Por: Alejandro Andonie

Llueve. O algo. Hay más viento que lluvia. Hay más hojas que nada. A la orilla de la banqueta, en un cajón de estacionamiento, hay una bici de color negro, ligera, de un material fino y delgado. Sobre la banqueta, del lado derecho de la puerta, hay dos mujeres que conversan sentadas a la mesa sobre el colegio en donde una de ellas daba clase. Detrás el ventanal de la tienda; el interior con su luz tenue. Arriba de la puerta de vidrio el nombre: Las Dunas Record Store Café.

Café
Discos
Libros

En el interior, del lado derecho, un par de mesas de diner americano. Gente sentada. Ambas paredes, pintadas de un gris más oscuro que el concreto, tienen repisas con discos: Velvet Underground, Elliot Smith, Jeff Buckley, Massive Attack, Portishead, David Bowie. Me pregunto cuáles discos no estarán aquí mañana. Por lo pronto, los clientes no son clientes sino público, fans que escuchan a la artista que está al fondo tocar una melodía que es más lluvia que viento, más lágrimas que nada. Lleva una guitarra acústica, y en unas canciones rasguea; en otras, hace patrones con los dedos. No lleva púa. Dos señoras que están sentadas comentan su voz. Que qué bonita voz tiene, ella, que va de negro, con collares y uñas negras, con la piel aperlada y la voz suave.
Me han dicho que ya está la lista arriba, y que han pedido Air. Una edición especial de Kelly Watch The Stars.

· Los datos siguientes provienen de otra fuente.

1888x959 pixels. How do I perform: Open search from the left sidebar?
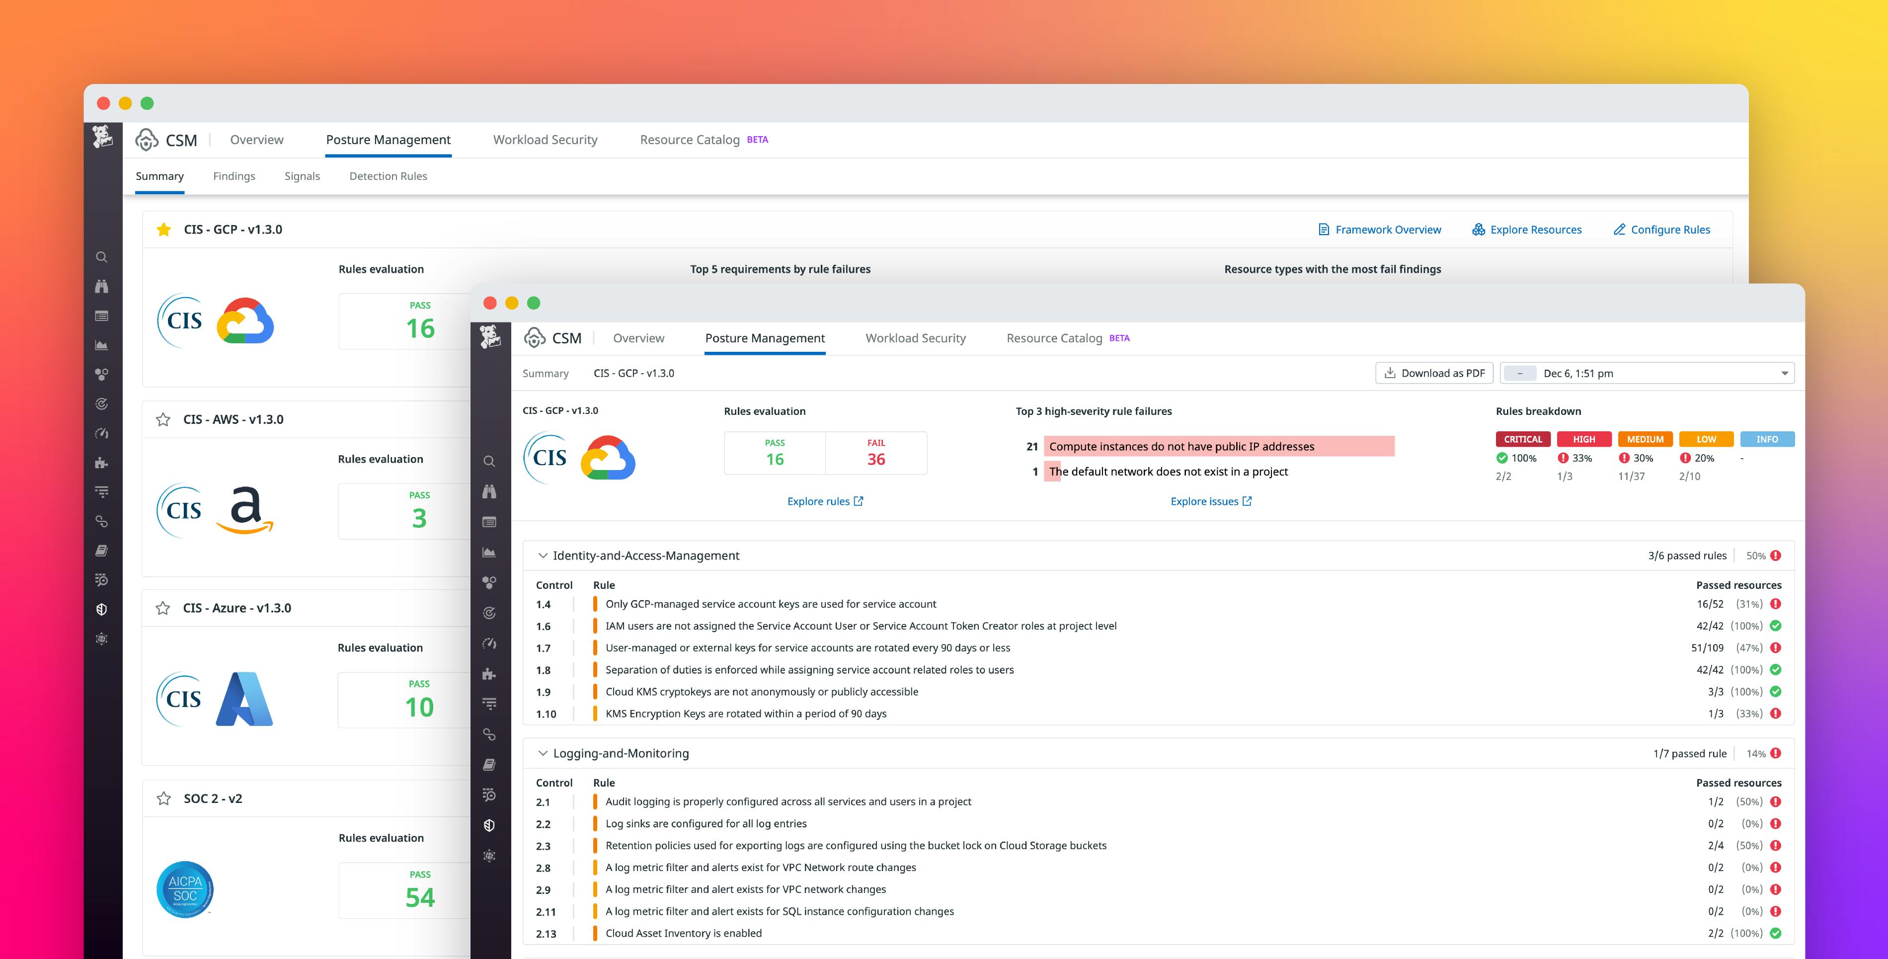click(x=102, y=257)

El atardecer en la chimenea de ladrillos rojos. La casa de al lado siempre me ha parecido más interesante, más misteriosa que las otras. Aunque el clima de Monterrey no dé para prenderla en días de invierno, va con la arquitectura: la chimenea al lado de un balcón con barandal blanco, bajo el cielo azul-naranja. La lluvia se ha quitado, y sólo queda un viento fresco. Está ideal para salir. Y es que desde la noche del sábado el clima fue otro. De pronto comenzó a correr el viento. Una lluvia como de noviembre duró hasta mitad de la semana. Al menos no llovió esa tarde, este Record Store Day. Digo, la tienda se había preparado. Montaron una carpa lo suficiente grande para el grupo que iba a tocar. Yo llegué tarde, como a las ocho más o menos, con un compa. El grupo debajo de la carpa debajo de las ramas del árbol y de la noche tocaba un rock en español.

Un grupo de cinco: guitarra, bajo, batería, teclado-voz, bongos-platillos-campanas. El ruido de la tocada, ese que te hace darte prisa por escuchar, se oía una calle abajo. Un rock complejo y desenfrenado: solo de teclado, arpegio de guitarra eléctrica, melodías de bajo. Enfrente, en una plaza con locales y departamentos deshabitados, la gente oía sobre las cajuelas de sus carros. Jóvenes y familias y niños.

Juventud Latinoamericana: vocalista jeans de los setenta, converse amarillos, camiseta negra: con un dibujo de unos ojos que decían King Pink, pero yo leí King Punk. Un teclado Juno que usaba para las melodías de piano, y sobre el teclado un pequeño sintetizador para solos. Ecos de Pink Floyd. El guitarrista empezó con un riff que me recordó a Fobia, a Caifanes, pero también a Invisible, a Almendra, a Soda Stereo. El estilo mitad mexicano mitad argentino.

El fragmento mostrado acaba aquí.